Hi,
Recently, I was exploring the data as download by the below command per the tutorial.
qiime rescript get-gtdb-data
--p-version '214'
--p-domain 'Both'
--o-gtdb-taxonomy gtdb-214-both-tax.qza
--o-gtdb-sequences gtdb-214-both-seqs.qza
--verbose
It would seem that there is only one sequences per species?
I would presume that this is the reference species for each cluster in the GTDB?
Is there away to download all available SSU (namely 16S) for all species?
Hi @Maurice_Barrett,
This has been on our radar to provide as an option. We've opened up an issue for this here. We've also noted that there is a corrected version of 214, i.e. 214.1, and opened an issue to include this database version too. But in the interim, the following set of commands should help set up the GTDB files for import, and any further curation you'd like to do with RESCRIPt:
Download and unzip ssu_all_r214.tar.gz
wget https://data.gtdb.ecogenomic.org/releases/release214/214.1/genomic_files_all/ssu_all_r214.tar.gz
unzip ssu_all_r214.tar.gz
Grab taxonomy from FASTA header
The following command will extract the taxonomy, remove >, then replace the space before d__ with a tab, and then removes the [] ... annotations that occur after the taxonomy. Finally, write output to tsv file.
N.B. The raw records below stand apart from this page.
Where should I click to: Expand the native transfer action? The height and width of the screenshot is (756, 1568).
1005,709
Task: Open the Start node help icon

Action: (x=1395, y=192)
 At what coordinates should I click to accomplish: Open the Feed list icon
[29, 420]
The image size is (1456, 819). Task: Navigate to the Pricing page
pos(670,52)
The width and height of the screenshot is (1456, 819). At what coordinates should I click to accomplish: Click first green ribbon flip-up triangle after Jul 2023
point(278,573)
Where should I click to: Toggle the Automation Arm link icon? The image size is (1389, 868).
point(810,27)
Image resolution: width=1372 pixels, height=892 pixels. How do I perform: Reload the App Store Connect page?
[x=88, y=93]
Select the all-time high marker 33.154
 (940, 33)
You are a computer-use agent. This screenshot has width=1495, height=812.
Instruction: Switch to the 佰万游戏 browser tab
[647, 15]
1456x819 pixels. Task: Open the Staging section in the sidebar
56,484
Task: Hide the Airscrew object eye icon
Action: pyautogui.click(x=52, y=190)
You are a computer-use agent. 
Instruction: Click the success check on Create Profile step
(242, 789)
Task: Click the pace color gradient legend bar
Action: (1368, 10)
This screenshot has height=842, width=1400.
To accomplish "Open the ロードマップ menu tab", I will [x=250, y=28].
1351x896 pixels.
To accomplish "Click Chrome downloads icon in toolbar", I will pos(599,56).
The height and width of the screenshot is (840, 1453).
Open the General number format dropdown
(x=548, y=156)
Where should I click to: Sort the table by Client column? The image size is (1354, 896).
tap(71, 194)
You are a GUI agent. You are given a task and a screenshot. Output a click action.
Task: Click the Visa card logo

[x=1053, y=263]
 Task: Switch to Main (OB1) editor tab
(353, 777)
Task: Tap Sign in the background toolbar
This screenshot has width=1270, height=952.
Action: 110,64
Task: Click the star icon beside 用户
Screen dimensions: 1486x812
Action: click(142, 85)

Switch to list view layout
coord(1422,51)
egrep '^>' ssu_all_r214.fna | tr -d '>' | sed 's/ d__/\td__/' | sed 's/\[.*//' > ssu_all_r214_taxonomy.tsv
Import taxonomy
qiime tools import \
--input-path ssu_all_r214_taxonomy.tsv \
--input-format HeaderlessTSVTaxonomyFormat \
--type 'FeatureData[Taxonomy]' \
--output-path ssu-all-r214-taxonomy.qza
Import sequence
qiime tools import \
--input-path ssu_all_r214.fna \
--input-format DNAFASTAFormat \
--type 'FeatureData[Sequence]' \
--output-path ssu-all-r214-sequence.qza
Perform optional curation with RESCRPt.
qiime rescript ...
Train classifier
qiime feature-classifier fit-classifier-naive-bayes \
--i-reference-reads ssu-all-r214-sequence.qza \
--i-reference-taxonomy ssu-all-r214-taxonomy.qza \
--o-classifier ssu-all-r214-classifier.qza
Let us know if this works for you.
-Cheers!
-Mike
Hi Mike,
Thank you for your time. This seems like an ideal solution for me. Appreciate the continued work you all do on qiime2.
Kind regards,
Maurice
No worries @Maurice_Barrett! I'm glad we can help. 
I just wanted to let everyone know that we now support downloading GTDB reference data that has not been clustered into species representatives. Please see the updated tutorial. Just install the latest version of RESCRIPt.